Shutter lag is a big problem when trying to take time-sensitive pictures, but it can even be an aggravation when taking group photos because people don’t maintain a pose for long, especially kids. Fortunately there are a few different ways to conquer shutter lag, or more accurately, to work around it.

The most obvious solution is to buy a digital camera that has short shutter lag times. Digital camera technology has advanced enough that many cameras have a shutter lag time of less than half a second, and some have even reduced it to nearly a tenth of a second. This will automatically reduce some of the problems with shutter lag, especially in most normal situations.

Another important tactic, no matter what kind of camera you have, is to anticipate a shot. If you know what kind of lighting and setting you will take the picture in, you can use some of the presets programmed into the camera to prepare for the shot. If the camera is already set up for a certain scenario, it will take the sensors less time to set up the camera for the shot. While the benefits of doing this will only be fractions of a second, it may make the difference between a throwaway shot and a keeper.

By far the easiest fix for reducing shutter lag in a digital camera is to use the prefocus feature. Most cameras allow you to press the button down halfway in preparation for a shot. This causes the camera to set the focus and lighting sensors before you actually take the shot. When you do press the button, the shot will be taken almost instantaneously because the camera has already gone through many of the processes required to take a photo. The major drawback in using the prefocus feature is that you need to know where and how far away the subject of your picture will be. This is no problem if your subject is holding still, but if you are trying to capture a picture of someone in a race, you’ll need to have planned ahead before your subject is in view. One simple trick is to point the camera at something that is the same distance from you as your subject will be and hold the button halfway down. If you continue to hold the button halfway down, the camera will stay set to take a picture of anything at that particular distance.

While you can’t always anticipate every shot, practicing with your camera will help you adjust to its particular shutter lag. After a while you will be able to take shutter lag into account without thinking about it.

COLLECTED DATA.

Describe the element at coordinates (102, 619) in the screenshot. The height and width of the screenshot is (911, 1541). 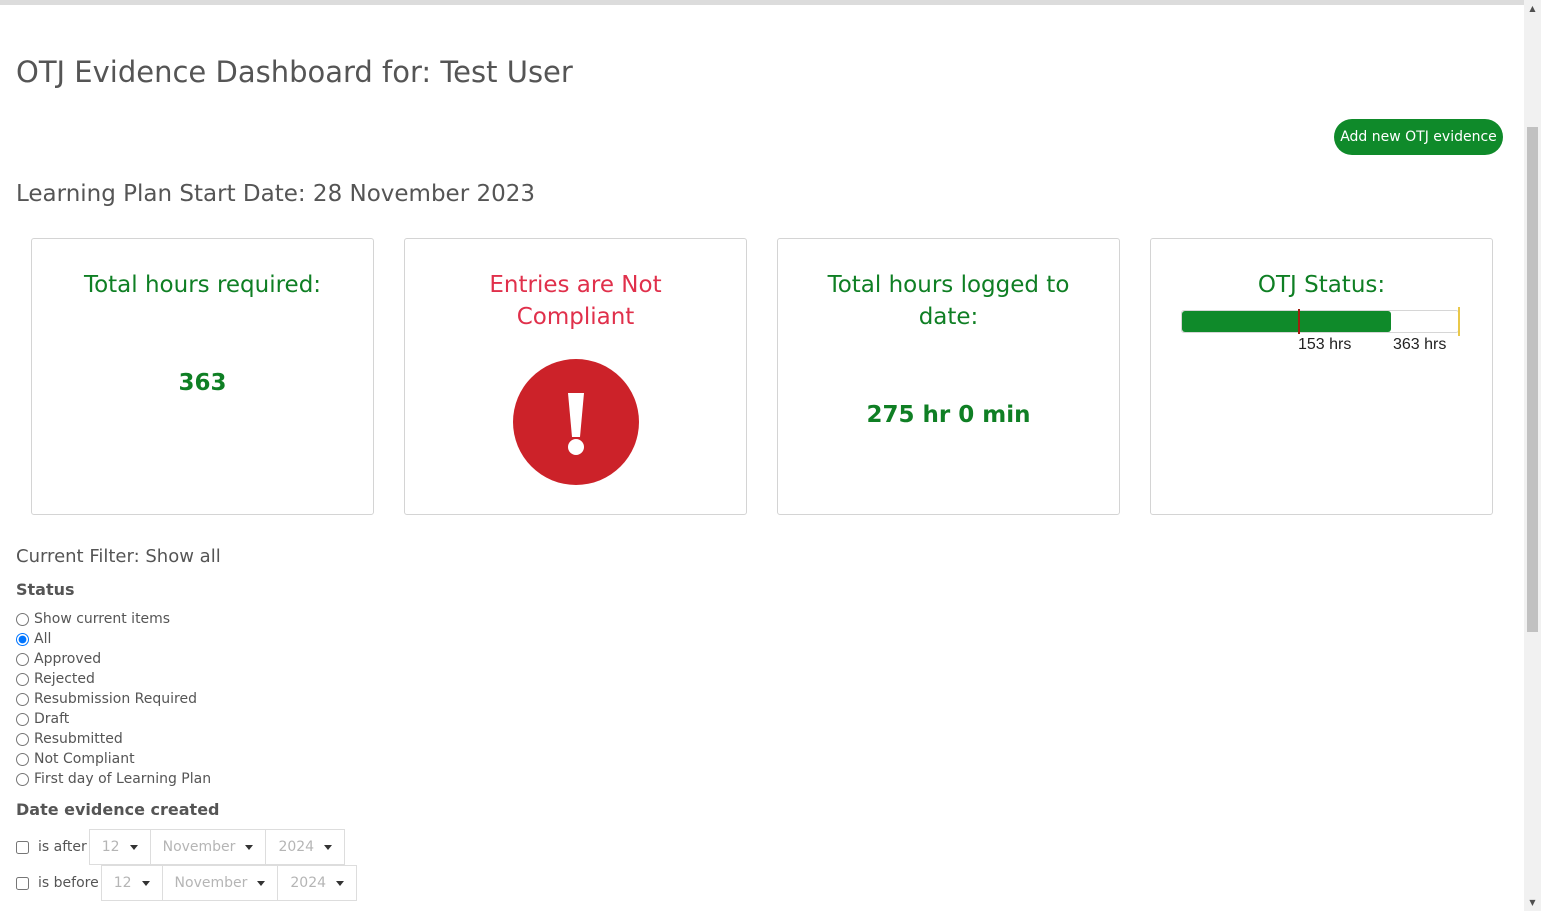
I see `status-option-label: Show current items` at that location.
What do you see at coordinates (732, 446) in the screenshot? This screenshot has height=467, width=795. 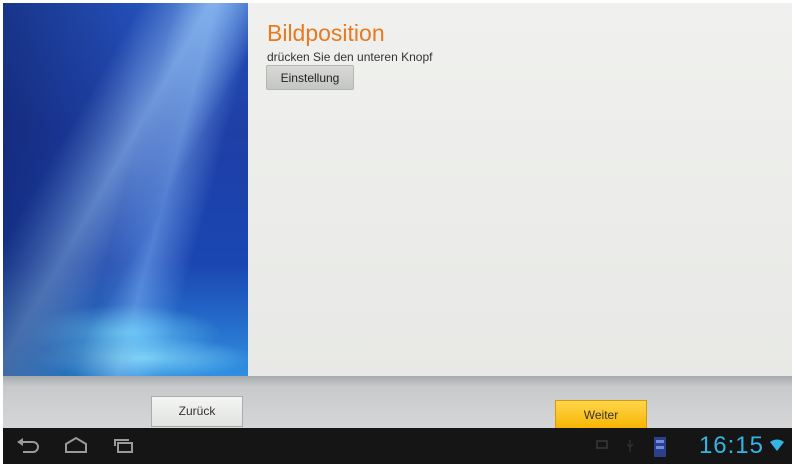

WHAT THIS TASK INVOLVES.
Print the passage from the shutter lag text between "Shutter lag is" and "most normal situations.", inclusive, with its wording unchanged.

COMPLETED TASK.
Shutter lag is a big problem when trying to take time-sensitive pictures, but it can even be an aggravation when taking group photos because people don’t maintain a pose for long, especially kids. Fortunately there are a few different ways to conquer shutter lag, or more accurately, to work around it.

The most obvious solution is to buy a digital camera that has short shutter lag times. Digital camera technology has advanced enough that many cameras have a shutter lag time of less than half a second, and some have even reduced it to nearly a tenth of a second. This will automatically reduce some of the problems with shutter lag, especially in most normal situations.